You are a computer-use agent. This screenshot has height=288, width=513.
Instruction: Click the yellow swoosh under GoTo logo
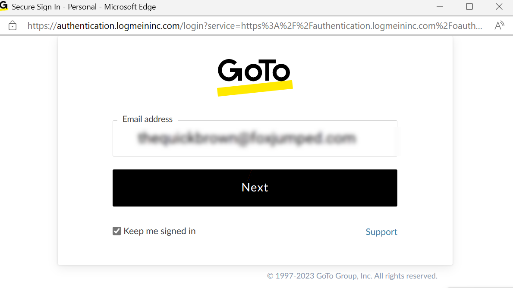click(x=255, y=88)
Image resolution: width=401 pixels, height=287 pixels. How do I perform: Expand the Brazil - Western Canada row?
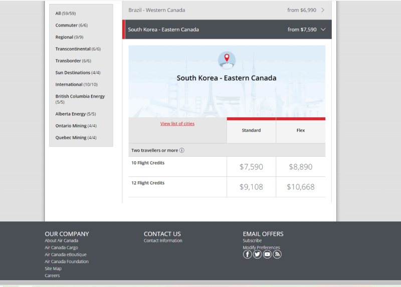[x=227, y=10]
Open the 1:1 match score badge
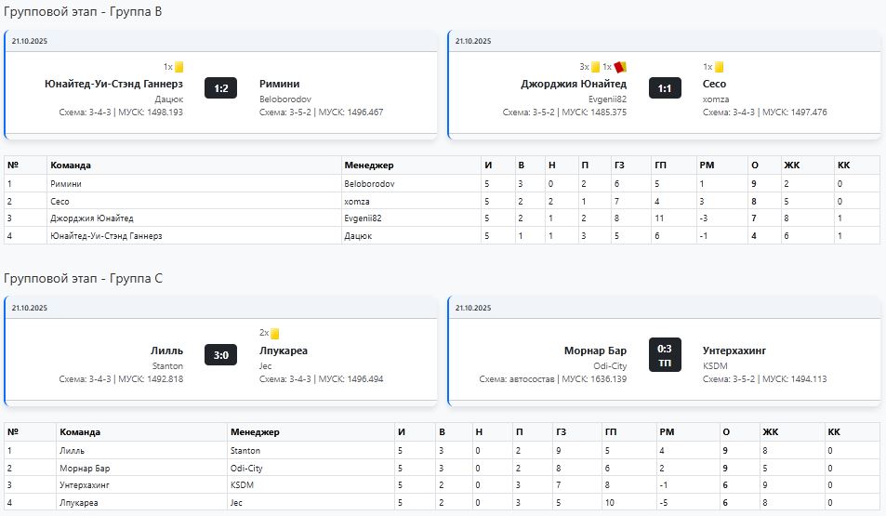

----

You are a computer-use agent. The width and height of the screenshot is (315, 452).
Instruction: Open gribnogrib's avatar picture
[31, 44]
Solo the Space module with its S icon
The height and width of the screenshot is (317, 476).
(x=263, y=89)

----

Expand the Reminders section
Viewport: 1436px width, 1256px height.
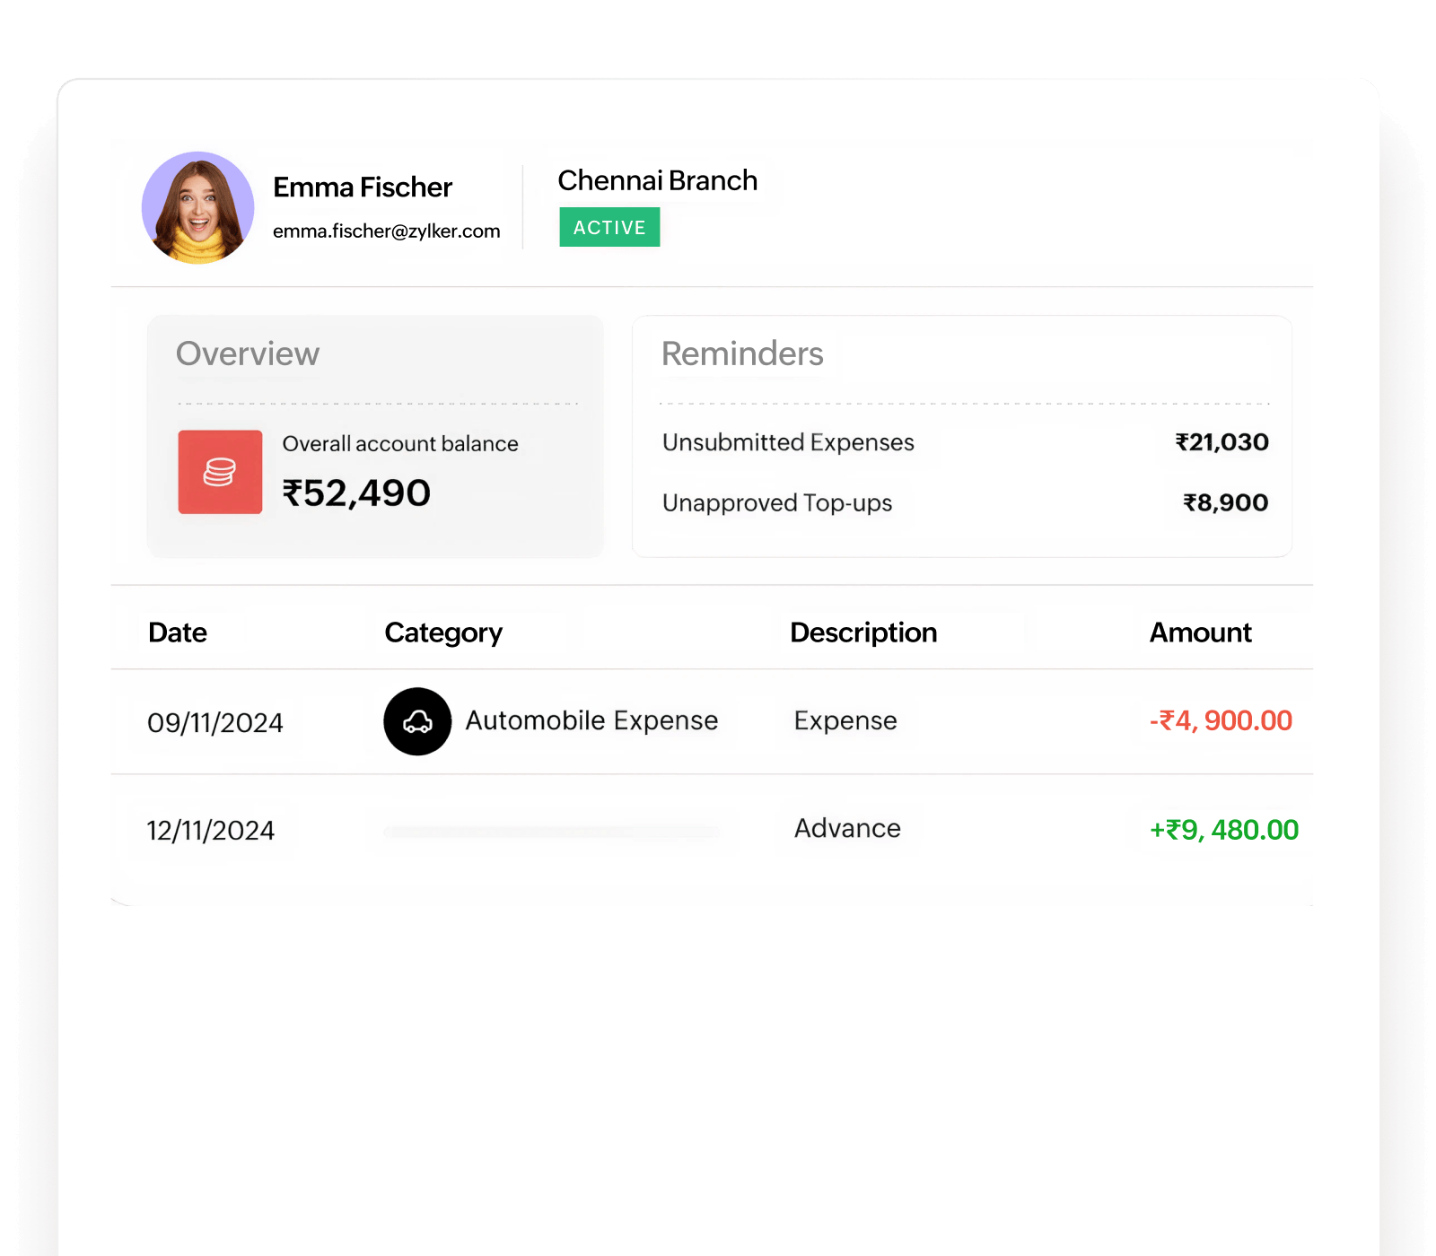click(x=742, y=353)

----

▶ _THE REQUEST_: Rewrite the part of the records that opens with the line containing "You are a computer-use agent. This" and closes with the line containing "Open the 1:1 match score badge", changing "yellow" to "orange" and keeping everything else the same. Leave out the pictures.

▶ _ANSWER TO THIS TASK_:
You are a computer-use agent. This screenshot has height=288, width=513.
Instruction: Click the orange swoosh under GoTo logo
click(x=255, y=88)
Image resolution: width=401 pixels, height=287 pixels. How do I perform: Expand the Brazil - Western Canada row?
[x=227, y=10]
Open the 1:1 match score badge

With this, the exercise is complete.